Whisky Jerk

Mmm, I don’t know about you, but I love beef jerky. Unfortunately, the pre-packaged stuff is usually loaded with sugar or high fructose corn syrup.. so you know I took matters into my own hands!

Beef jerky is actually pretty easy to make, but it does take a while, so don’t try to make this the same day you want to eat it.

Note: I did use whisky in my marinade, but the sugar content of 3 tbsp for all that meat is negligible so don’t worry about violating your slow carb rules. For the Paleo cats, a friend of mine (who runs PaleoTrail) said that Scotch is a perfectly acceptable boozy ingredient for marinade, but that whisky should be avoided. Perhaps I will try this recipe with Scotch next time.

Ingredients: 
1.5 lbs london broil, trimmed of all fat
3 tbsp high quality whiskey/whisky (I used Maker’s Mark)
2 tbsp balsamic vinegar
1 tbsp rice vinegar
1 tbsp salt (I love the Himalayan pink stuff)
2 tsp freshly cracked black pepper
2 tsp red pepper flakes
1 tsp onion powder
1 tsp garlic powder

Combine all marinade ingredients in a medium-sized bowl (everything but the meat). Mix well and adjust seasoning to personal taste preference – don’t freak out if it’s too salty or alcoholic-smelling, both tastes will level out in the cooking process. Make sure ALL fat is removed from the meat, or it will rot in the lengthy drying process. Using a very sharp knife, thinly slice the london broil into strips cutting across the grain. Combine the meat strips with the marinade in a large Ziploc bag and shake to coat well. Refrigerate for at least 8 hours (overnight is good too).

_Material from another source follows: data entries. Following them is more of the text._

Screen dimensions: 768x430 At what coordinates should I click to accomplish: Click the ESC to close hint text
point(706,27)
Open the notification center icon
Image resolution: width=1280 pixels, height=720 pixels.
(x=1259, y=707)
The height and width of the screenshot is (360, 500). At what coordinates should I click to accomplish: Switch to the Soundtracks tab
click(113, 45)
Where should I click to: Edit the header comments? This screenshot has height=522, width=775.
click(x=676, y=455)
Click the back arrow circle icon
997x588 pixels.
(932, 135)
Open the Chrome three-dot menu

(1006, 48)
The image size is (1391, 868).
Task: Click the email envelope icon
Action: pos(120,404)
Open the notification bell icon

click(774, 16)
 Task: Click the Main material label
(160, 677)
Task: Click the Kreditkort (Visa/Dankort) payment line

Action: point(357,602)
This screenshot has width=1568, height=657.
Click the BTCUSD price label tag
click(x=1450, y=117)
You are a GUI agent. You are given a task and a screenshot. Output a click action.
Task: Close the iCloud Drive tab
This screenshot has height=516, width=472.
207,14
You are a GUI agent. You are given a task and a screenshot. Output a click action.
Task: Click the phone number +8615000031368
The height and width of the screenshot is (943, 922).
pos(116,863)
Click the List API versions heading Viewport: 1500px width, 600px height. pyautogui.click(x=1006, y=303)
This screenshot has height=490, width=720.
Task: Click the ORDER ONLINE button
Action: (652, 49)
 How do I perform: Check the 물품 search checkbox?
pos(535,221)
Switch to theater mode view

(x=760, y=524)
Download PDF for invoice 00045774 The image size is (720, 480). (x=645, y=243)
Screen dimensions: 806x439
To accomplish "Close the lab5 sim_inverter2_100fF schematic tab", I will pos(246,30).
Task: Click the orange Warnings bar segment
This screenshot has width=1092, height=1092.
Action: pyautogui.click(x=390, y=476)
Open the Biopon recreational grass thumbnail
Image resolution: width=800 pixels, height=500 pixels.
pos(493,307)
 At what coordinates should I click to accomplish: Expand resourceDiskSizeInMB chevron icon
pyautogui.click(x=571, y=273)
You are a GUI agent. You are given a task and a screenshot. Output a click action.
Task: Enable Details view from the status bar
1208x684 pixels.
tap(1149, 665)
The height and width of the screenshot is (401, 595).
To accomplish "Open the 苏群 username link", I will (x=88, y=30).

Pre-heat oven to 230*F. Cover a cookie sheet or roasting pan with aluminum foil to help make clean-up go a bit faster. I used a roasting rack to make sure my jerky dried out on all sides, but if you don’t have one you can still make delicious jerky – just make sure to flip all the strips about half way through cooking. Place jerky strips onto the rack or sheet, spread apart evenly, and place in the oven for three hours. I would recommend keeping the oven slightly cracked open for about half of this time (first hour and last half-hour) – my oven evidently has great hinges and will just stay open an in inch, but a crushed soda can will do the trick. The reason for this is to help facilitate the drying of the meat, rather than just cooking it.

Goin' in!

Goin’ in!

Lower your oven temperature to 170*F. Dry the jerky for another hour or so and then remove from the oven. If you are using a roasting rack, remove jerky from the rack and place on a flat surface (the pan is just fine). If you are just using a cookie sheet, you can skip that step. If the jerky is done, it will be completely dried out and dark in color (if it’s not done yet, turn off your oven, and leave the tray in for a few more hours to dry). When your jerky looks done, leave it out to completely cool and continue drying for a few more hours. Keep in an airtight container – you probably don’t *need* to refrigerate, but I do just in case.

Beef jerky is complete! So delicious.

Beef jerky is complete! So delicious.